§ **Stated exercise 1**
From the passage on solution viscosity measurements, list every solvent and every diol it names.
§ **Stated exercise 2**
Write the next part of the passage on solution viscosity measurements, starting after its last sentence.
## Begin Passage provided
Table 1 PEs solubility test

Solution viscosity measurements

The inherent viscosities were measured using Ubbelohde capillary viscometer for diluted polymers solutions of the PEs and PEAs in CHCl3 at 25.0 ± 0.1 °C and in DMSO at 35.0 ± 0.1 °C, respectively. The PEs had inherent viscosities (ƞinh) in the range from 0.40 to 0.58 dL/g and Mv in the range from 52,000 to 32,000 g/mol (Table 2), which reflect moderate molecular weights of the PEs synthesized. It is noticeable that the PEs derived from monomer 3 had the lowest inherent viscosity and Mv values when compared with PEs derived from the monomers 1 and 2. This result is plausible since the polycondensation reaction takes place at the sterically hindered ortho position of the aromatic ring in monomer 3. Moreover, the inherent viscosities and Mv values of the polymers derived from the primary linear diol (1,6-hexanediol) were slightly higher than those derived from the secondary cycloaliphatic diol (cis/trans-1,4-cyclohexanediol) due to the relatively low reactivity of the secondary alcoholic groups. On the other hand, the inherent viscosities and of the PEAs were in the range from 0.23 to 0.25 dL/g suggesting low to moderate molecular weights (Table 2).
## End Passage provided
## Begin Data records
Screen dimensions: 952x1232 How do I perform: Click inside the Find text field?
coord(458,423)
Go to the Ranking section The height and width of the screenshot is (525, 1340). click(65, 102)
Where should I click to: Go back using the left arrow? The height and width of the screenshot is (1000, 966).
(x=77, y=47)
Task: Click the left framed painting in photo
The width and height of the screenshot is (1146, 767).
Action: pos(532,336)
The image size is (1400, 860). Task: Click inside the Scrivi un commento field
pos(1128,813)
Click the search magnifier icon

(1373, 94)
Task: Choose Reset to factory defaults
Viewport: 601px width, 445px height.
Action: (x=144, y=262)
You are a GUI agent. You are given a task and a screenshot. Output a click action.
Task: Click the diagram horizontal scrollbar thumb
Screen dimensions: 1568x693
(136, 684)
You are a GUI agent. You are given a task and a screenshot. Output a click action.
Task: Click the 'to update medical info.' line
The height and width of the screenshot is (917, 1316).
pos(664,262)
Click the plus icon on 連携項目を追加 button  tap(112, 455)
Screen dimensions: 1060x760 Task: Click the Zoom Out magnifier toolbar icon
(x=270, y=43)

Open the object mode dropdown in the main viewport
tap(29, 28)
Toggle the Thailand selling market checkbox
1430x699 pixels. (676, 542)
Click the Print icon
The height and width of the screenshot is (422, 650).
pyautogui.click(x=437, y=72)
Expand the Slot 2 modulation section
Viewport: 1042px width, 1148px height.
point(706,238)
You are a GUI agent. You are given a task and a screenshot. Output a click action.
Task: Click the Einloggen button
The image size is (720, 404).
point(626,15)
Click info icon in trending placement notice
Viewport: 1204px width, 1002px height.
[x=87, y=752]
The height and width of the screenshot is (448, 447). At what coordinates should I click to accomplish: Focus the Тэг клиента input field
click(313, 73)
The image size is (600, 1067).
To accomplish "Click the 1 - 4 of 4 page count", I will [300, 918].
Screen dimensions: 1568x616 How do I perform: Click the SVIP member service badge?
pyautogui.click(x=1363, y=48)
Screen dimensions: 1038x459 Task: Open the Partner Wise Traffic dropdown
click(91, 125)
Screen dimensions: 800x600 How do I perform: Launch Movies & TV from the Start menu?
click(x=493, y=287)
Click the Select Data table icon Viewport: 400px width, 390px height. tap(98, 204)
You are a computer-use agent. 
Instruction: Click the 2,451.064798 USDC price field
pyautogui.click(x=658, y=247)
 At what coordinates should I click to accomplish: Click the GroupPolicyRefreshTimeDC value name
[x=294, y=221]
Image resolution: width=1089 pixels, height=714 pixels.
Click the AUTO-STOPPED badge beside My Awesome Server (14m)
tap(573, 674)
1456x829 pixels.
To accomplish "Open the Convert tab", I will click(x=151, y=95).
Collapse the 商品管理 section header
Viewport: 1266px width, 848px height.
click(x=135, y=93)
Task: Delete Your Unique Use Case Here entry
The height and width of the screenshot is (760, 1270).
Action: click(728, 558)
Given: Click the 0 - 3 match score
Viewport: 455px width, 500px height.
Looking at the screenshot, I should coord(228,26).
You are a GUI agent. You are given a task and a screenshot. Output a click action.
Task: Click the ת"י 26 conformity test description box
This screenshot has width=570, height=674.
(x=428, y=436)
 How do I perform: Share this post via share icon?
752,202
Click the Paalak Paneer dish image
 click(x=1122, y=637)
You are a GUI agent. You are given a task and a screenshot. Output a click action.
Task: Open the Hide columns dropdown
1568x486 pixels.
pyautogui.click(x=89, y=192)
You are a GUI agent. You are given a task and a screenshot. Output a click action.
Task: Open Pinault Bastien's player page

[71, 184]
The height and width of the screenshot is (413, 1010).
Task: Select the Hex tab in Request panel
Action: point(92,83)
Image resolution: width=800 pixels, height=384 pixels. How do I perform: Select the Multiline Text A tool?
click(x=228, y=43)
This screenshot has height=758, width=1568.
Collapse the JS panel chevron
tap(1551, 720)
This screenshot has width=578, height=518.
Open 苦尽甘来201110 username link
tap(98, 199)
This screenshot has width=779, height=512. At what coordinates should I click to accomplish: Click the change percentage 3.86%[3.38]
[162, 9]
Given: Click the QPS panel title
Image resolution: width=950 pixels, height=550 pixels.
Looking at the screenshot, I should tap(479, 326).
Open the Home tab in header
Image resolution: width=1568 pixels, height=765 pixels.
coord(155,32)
## End Data records
§ **Reply 1**
Solvents: CHCl3, DMSO
Diols: 1,6-hexanediol, cis/trans-1,4-cyclohexanediol

§ **Reply 2**
Table 2 Thermal stability, glass transition temperature and solution viscosity data of synthesized PEs and PEAs

Thermal properties

Thermal stability: TGA

TGA was evaluated under non-oxidative conditions in the interval from room temperature to 600 °C. The TGA thermograms of the polymers synthesized presenting sample mass loss versus temperature are shown in Fig. 6 and the results are summarized in Table 2. The PEs showed no thermal decomposition below 114 °C (Fig. 6a) and 1% mass loss (T1%) in the temperatures range of 114–223 °C (Table 2), this temperature range associates usually with the loss of adsorbed solvent molecules (e.g., o-DCB) or traces of impurities. However, the PEs synthesized showed in general good thermal stabilities with 5% mass loss (T5%) in the temperature range of 162 to 332 °C. The TGA thermograms of 1,6-hexylene-containing PEs (PE2, PE4 and PE6) showed one-stage decomposition with higher T50% values when compared with their analogous cis/trans-1,4-cyclohexylene-containing PEs (PE1, PE3 and PE5).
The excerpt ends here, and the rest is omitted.